*Exercise aim:*
Exactness is required. Restate every entry as written.

↓

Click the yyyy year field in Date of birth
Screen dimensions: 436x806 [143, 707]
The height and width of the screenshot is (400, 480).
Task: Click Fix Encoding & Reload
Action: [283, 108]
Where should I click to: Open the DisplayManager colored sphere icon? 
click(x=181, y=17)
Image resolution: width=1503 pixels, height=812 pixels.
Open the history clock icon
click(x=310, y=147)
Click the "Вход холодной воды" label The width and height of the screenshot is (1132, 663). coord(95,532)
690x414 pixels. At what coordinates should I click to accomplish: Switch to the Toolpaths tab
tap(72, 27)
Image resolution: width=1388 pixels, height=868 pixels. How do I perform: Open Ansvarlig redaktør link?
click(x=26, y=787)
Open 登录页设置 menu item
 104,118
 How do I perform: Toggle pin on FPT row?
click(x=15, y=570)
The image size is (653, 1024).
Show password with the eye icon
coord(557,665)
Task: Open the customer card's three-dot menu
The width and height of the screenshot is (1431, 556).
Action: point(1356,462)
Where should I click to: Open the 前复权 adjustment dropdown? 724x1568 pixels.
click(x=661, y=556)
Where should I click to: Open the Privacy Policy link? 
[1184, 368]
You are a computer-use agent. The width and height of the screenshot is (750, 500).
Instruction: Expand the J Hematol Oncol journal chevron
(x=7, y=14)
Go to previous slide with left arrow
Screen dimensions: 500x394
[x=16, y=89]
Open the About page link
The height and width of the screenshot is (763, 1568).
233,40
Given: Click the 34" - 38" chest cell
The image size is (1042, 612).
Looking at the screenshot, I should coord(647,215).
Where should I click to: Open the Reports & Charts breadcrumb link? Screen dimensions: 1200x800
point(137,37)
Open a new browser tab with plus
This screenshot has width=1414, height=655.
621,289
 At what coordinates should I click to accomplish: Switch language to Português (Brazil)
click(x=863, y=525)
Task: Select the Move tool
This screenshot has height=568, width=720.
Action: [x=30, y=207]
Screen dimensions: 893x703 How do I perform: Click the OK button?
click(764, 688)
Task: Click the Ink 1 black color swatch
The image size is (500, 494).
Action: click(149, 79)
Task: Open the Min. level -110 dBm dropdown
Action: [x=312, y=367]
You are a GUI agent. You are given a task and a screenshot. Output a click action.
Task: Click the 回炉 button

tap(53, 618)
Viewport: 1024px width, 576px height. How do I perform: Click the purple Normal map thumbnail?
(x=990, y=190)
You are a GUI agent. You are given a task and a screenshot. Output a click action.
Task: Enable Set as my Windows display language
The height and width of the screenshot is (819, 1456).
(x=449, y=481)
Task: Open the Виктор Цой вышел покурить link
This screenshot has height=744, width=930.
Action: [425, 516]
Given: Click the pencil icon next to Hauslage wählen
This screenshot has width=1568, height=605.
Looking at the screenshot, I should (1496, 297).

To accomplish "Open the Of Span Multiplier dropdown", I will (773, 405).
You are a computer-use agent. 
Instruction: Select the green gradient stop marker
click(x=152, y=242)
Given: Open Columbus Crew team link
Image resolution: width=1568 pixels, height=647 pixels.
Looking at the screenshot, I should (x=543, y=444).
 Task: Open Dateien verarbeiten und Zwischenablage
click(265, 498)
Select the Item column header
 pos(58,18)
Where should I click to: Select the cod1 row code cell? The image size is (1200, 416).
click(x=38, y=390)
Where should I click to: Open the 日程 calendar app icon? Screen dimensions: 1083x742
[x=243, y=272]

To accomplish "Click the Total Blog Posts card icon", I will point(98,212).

↑

*Answer box:*
Click the yyyy year field in Date of birth
Screen dimensions: 436x806 [143, 707]
The height and width of the screenshot is (400, 480).
Task: Click Fix Encoding & Reload
Action: [283, 108]
Where should I click to: Open the DisplayManager colored sphere icon? 
click(x=181, y=17)
Image resolution: width=1503 pixels, height=812 pixels.
Open the history clock icon
click(x=310, y=147)
Click the "Вход холодной воды" label The width and height of the screenshot is (1132, 663). coord(95,532)
690x414 pixels. At what coordinates should I click to accomplish: Switch to the Toolpaths tab
tap(72, 27)
Image resolution: width=1388 pixels, height=868 pixels. How do I perform: Open Ansvarlig redaktør link?
click(x=26, y=787)
Open 登录页设置 menu item
 104,118
 How do I perform: Toggle pin on FPT row?
click(x=15, y=570)
The image size is (653, 1024).
Show password with the eye icon
coord(557,665)
Task: Open the customer card's three-dot menu
The width and height of the screenshot is (1431, 556).
Action: point(1356,462)
Where should I click to: Open the 前复权 adjustment dropdown? 724x1568 pixels.
click(x=661, y=556)
Where should I click to: Open the Privacy Policy link? 
[1184, 368]
You are a computer-use agent. The width and height of the screenshot is (750, 500).
Instruction: Expand the J Hematol Oncol journal chevron
(x=7, y=14)
Go to previous slide with left arrow
Screen dimensions: 500x394
[x=16, y=89]
Open the About page link
The height and width of the screenshot is (763, 1568).
233,40
Given: Click the 34" - 38" chest cell
The image size is (1042, 612).
Looking at the screenshot, I should coord(647,215).
Where should I click to: Open the Reports & Charts breadcrumb link? Screen dimensions: 1200x800
point(137,37)
Open a new browser tab with plus
This screenshot has width=1414, height=655.
621,289
 At what coordinates should I click to accomplish: Switch language to Português (Brazil)
click(x=863, y=525)
Task: Select the Move tool
This screenshot has height=568, width=720.
Action: [x=30, y=207]
Screen dimensions: 893x703 How do I perform: Click the OK button?
click(764, 688)
Task: Click the Ink 1 black color swatch
The image size is (500, 494).
Action: click(149, 79)
Task: Open the Min. level -110 dBm dropdown
Action: [x=312, y=367]
You are a GUI agent. You are given a task and a screenshot. Output a click action.
Task: Click the 回炉 button

tap(53, 618)
Viewport: 1024px width, 576px height. How do I perform: Click the purple Normal map thumbnail?
(x=990, y=190)
You are a GUI agent. You are given a task and a screenshot. Output a click action.
Task: Enable Set as my Windows display language
The height and width of the screenshot is (819, 1456).
(x=449, y=481)
Task: Open the Виктор Цой вышел покурить link
This screenshot has height=744, width=930.
Action: [425, 516]
Given: Click the pencil icon next to Hauslage wählen
This screenshot has width=1568, height=605.
Looking at the screenshot, I should (1496, 297).

To accomplish "Open the Of Span Multiplier dropdown", I will (773, 405).
You are a computer-use agent. 
Instruction: Select the green gradient stop marker
click(x=152, y=242)
Given: Open Columbus Crew team link
Image resolution: width=1568 pixels, height=647 pixels.
Looking at the screenshot, I should (x=543, y=444).
 Task: Open Dateien verarbeiten und Zwischenablage
click(265, 498)
Select the Item column header
 pos(58,18)
Where should I click to: Select the cod1 row code cell? The image size is (1200, 416).
click(x=38, y=390)
Where should I click to: Open the 日程 calendar app icon? Screen dimensions: 1083x742
[x=243, y=272]

To accomplish "Click the Total Blog Posts card icon", I will point(98,212).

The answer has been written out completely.